* _Exercise aim_
Find each line in the records below that contains the word "agent", and copy it out.

Saved entries:

= = = =

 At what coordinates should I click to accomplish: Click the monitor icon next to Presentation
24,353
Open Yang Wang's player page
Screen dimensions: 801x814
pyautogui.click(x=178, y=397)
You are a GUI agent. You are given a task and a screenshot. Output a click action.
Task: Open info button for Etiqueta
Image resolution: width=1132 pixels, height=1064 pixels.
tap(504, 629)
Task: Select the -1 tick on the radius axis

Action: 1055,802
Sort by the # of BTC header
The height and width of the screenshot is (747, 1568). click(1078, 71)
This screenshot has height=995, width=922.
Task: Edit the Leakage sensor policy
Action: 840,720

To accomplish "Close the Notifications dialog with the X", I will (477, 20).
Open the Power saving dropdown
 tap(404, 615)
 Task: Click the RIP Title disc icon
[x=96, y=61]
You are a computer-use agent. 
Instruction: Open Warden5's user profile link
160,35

= = = =

* _Response area_
You are a GUI agent. You are given a task and a screenshot. Output a click action.
You are a computer-use agent. 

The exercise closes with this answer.